Once the line with "The width and height of the screenshot is (415, 283)." is reached, output it and every line after it, exactly, through the end of the records below. Pictures are skipped.

[Stored items]
┄┄┄┄┄┄┄┄┄┄┄┄┄┄┄┄┄┄┄┄

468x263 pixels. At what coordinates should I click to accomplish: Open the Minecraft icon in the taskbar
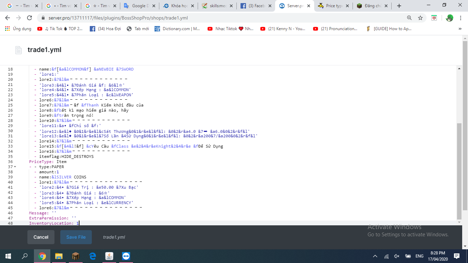pyautogui.click(x=75, y=256)
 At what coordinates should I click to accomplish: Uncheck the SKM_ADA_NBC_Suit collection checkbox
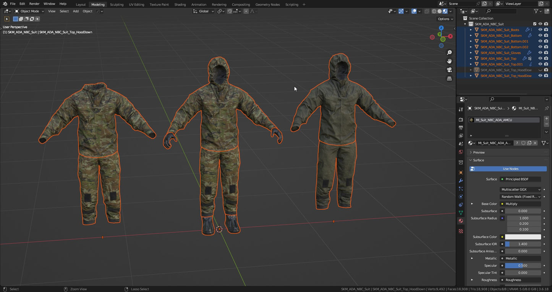[535, 24]
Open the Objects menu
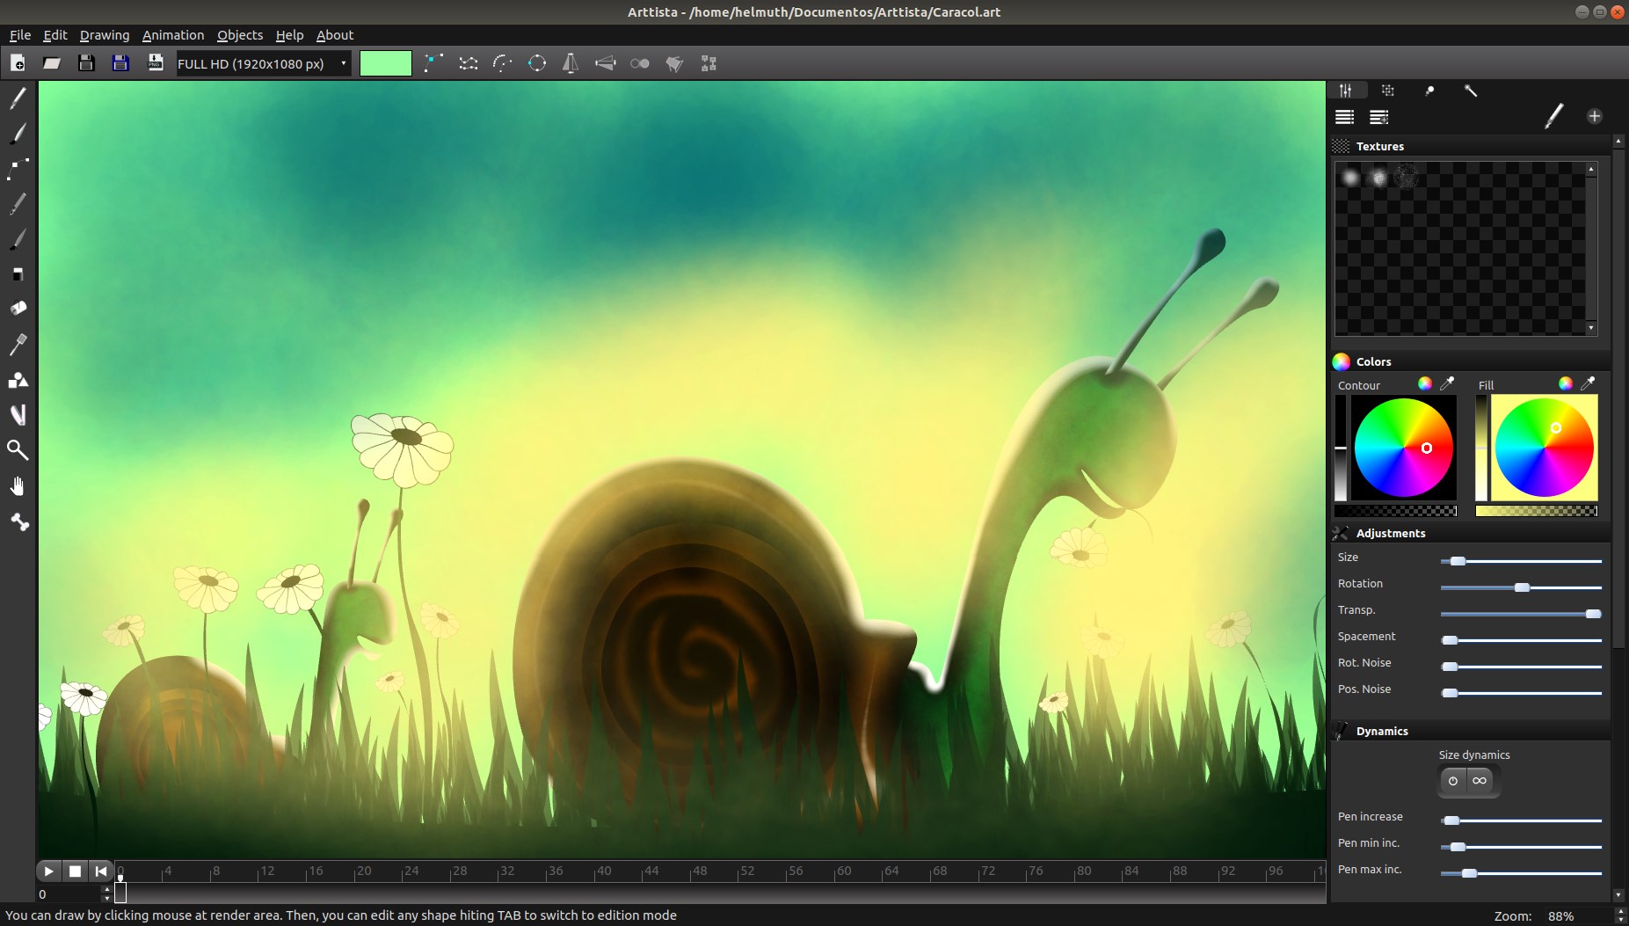Viewport: 1629px width, 926px height. coord(239,35)
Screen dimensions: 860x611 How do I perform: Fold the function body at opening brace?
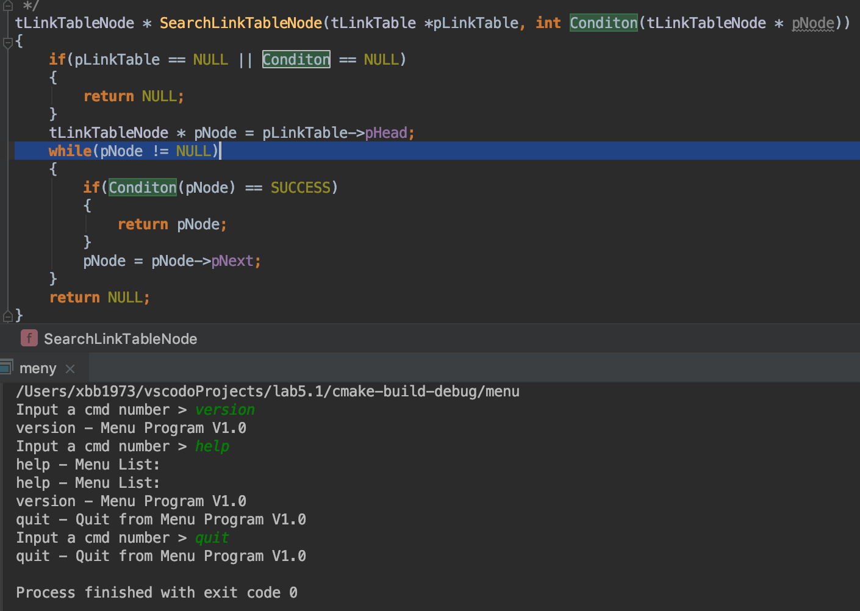point(8,42)
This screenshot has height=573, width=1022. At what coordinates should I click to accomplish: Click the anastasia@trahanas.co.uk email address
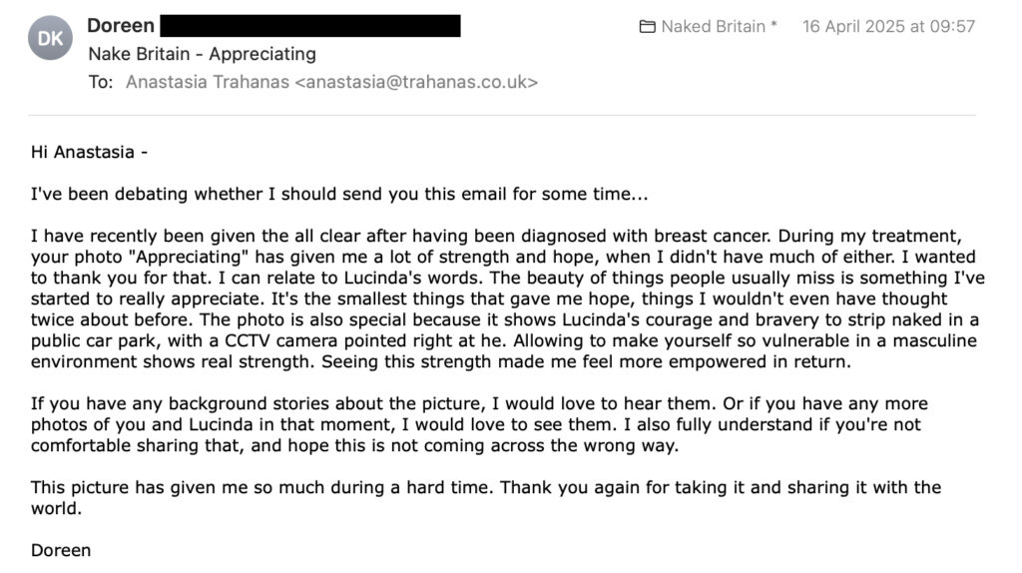(x=416, y=82)
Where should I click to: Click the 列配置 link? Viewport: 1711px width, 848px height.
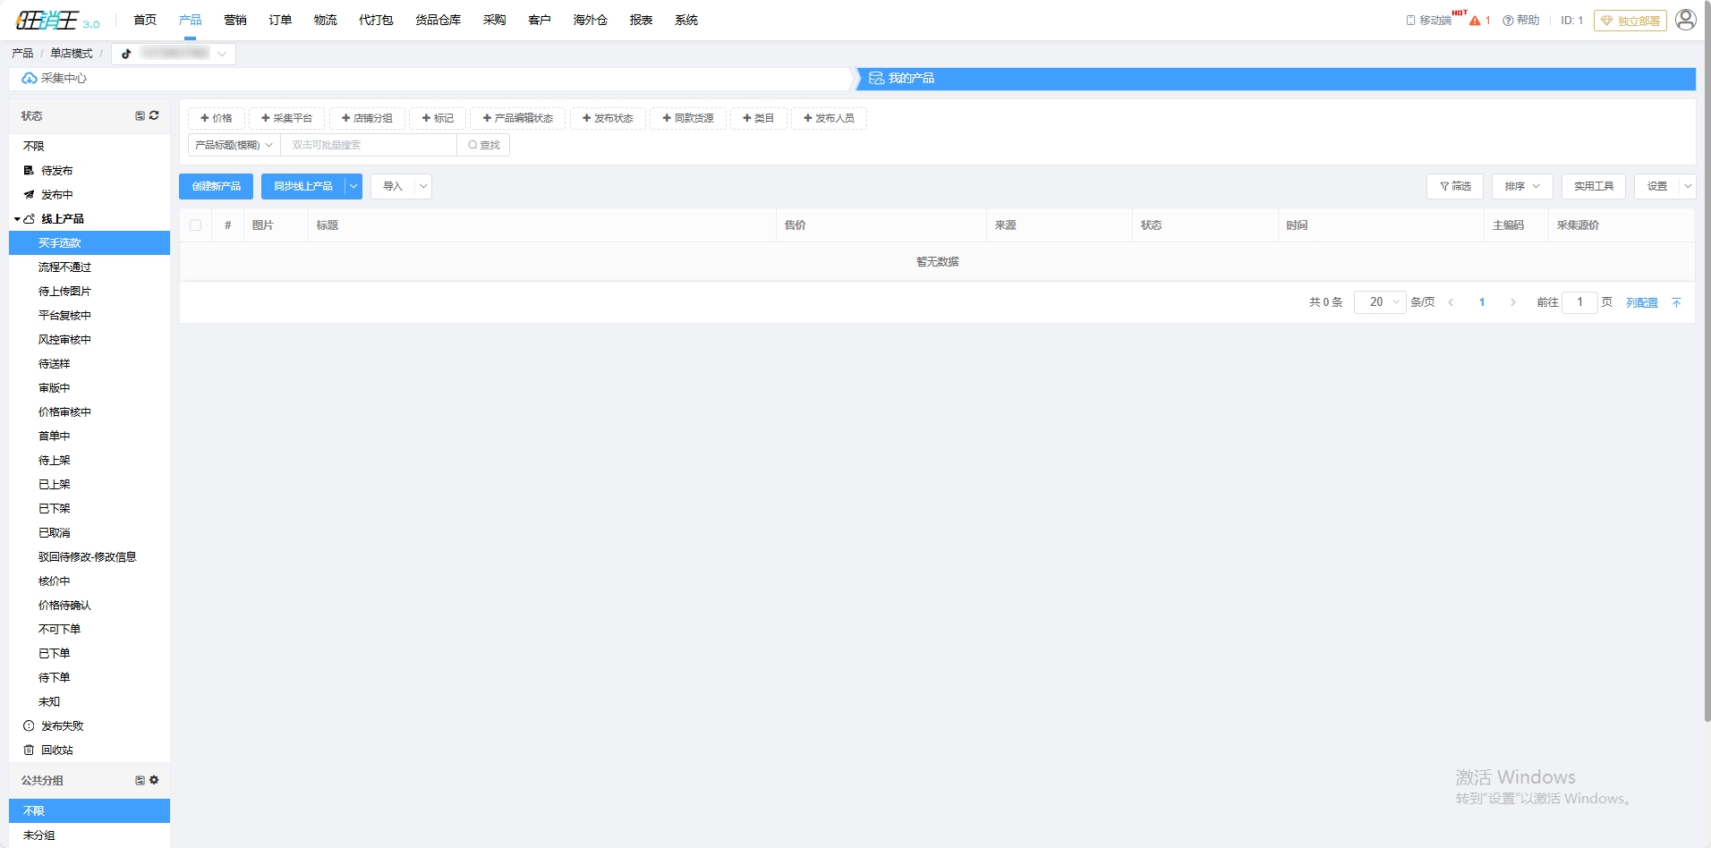click(x=1641, y=303)
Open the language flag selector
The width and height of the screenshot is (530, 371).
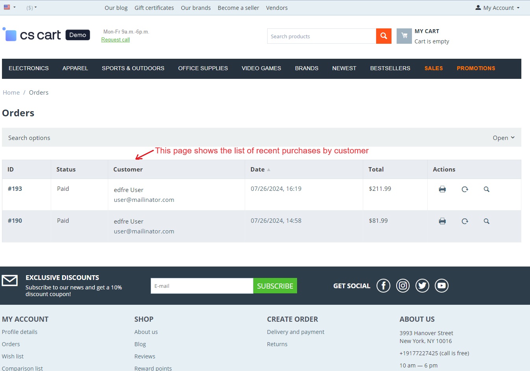click(x=9, y=7)

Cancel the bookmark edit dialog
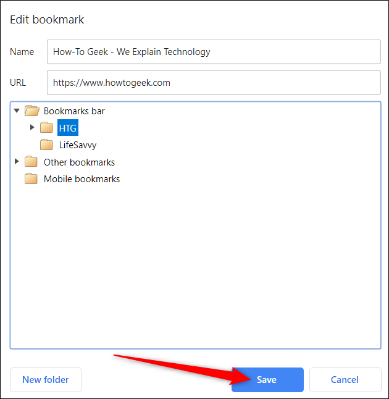345,380
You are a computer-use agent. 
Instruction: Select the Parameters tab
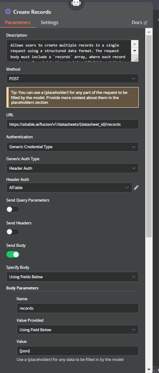click(x=18, y=22)
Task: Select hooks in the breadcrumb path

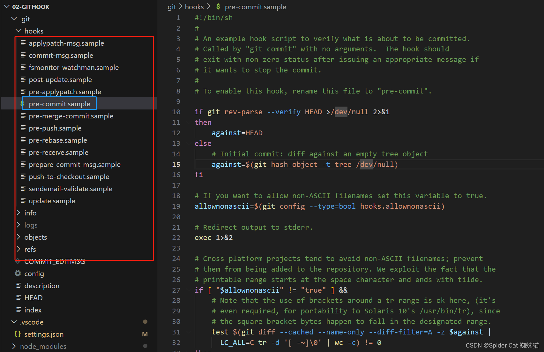Action: [194, 7]
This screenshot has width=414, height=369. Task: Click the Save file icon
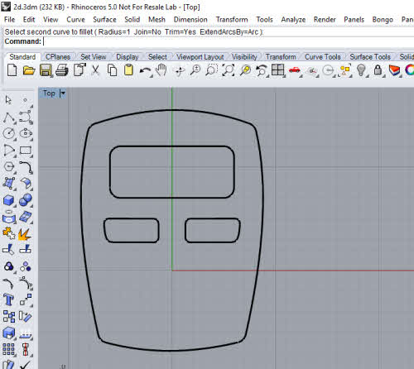[x=46, y=70]
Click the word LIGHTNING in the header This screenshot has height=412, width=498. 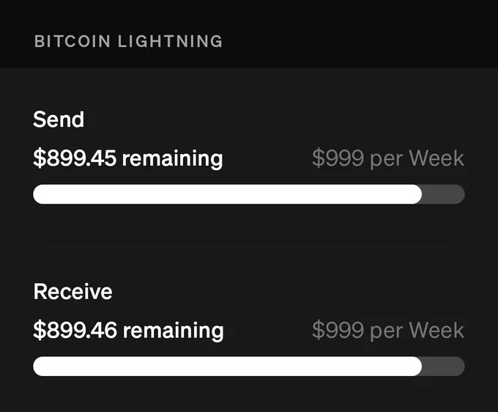[x=170, y=41]
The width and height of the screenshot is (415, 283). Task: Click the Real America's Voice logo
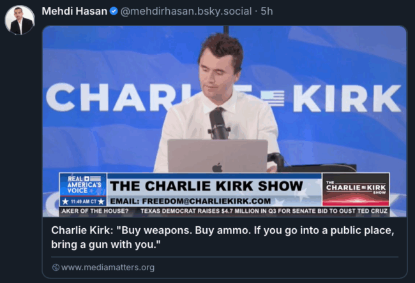coord(84,185)
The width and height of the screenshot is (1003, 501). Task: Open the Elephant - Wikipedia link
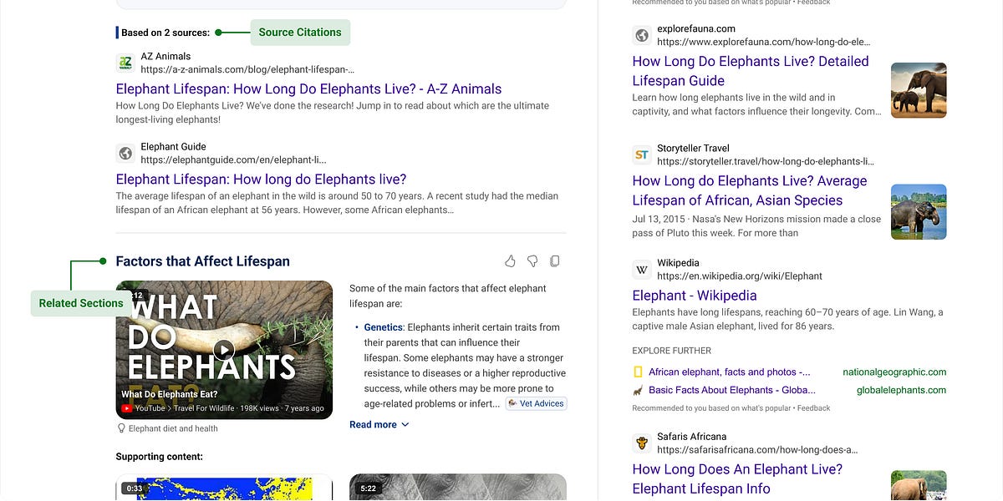694,296
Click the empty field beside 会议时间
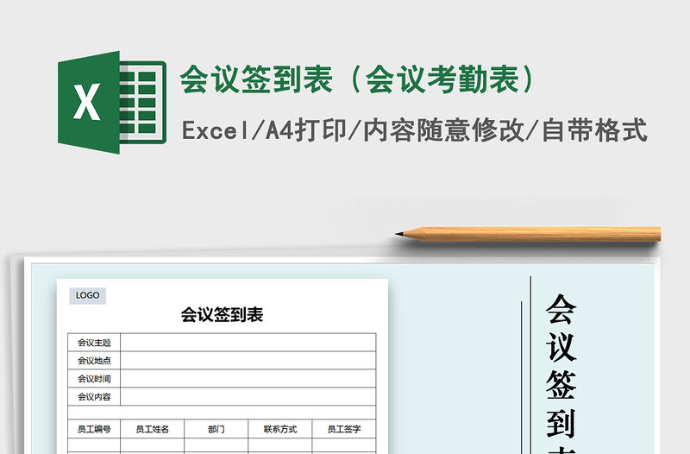 tap(248, 379)
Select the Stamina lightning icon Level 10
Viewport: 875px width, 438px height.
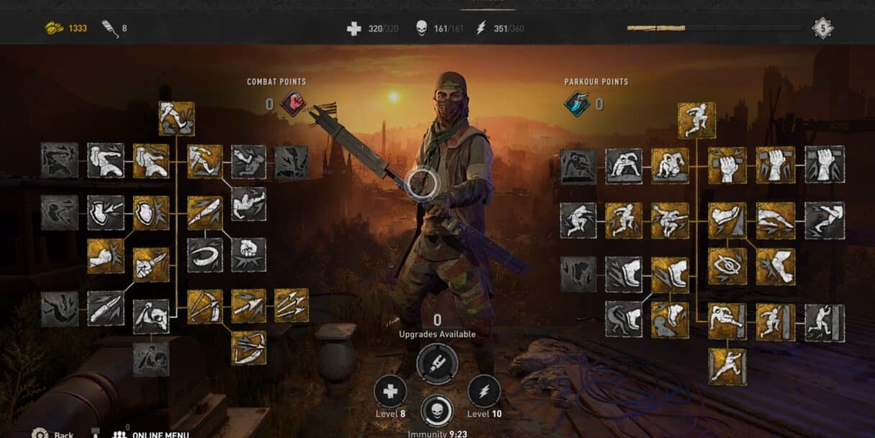(x=484, y=391)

┄┄┄┄┄┄┄┄┄┄┄┄┄┄┄┄┄┄┄┄

Task output:
The width and height of the screenshot is (415, 283). Task: Click the Real America's Voice logo
coord(84,185)
The width and height of the screenshot is (1003, 501). Task: Open the Elephant - Wikipedia link
694,296
Click the empty field beside 会议时间
 tap(248, 379)
Select the Stamina lightning icon Level 10
Viewport: 875px width, 438px height.
(x=484, y=391)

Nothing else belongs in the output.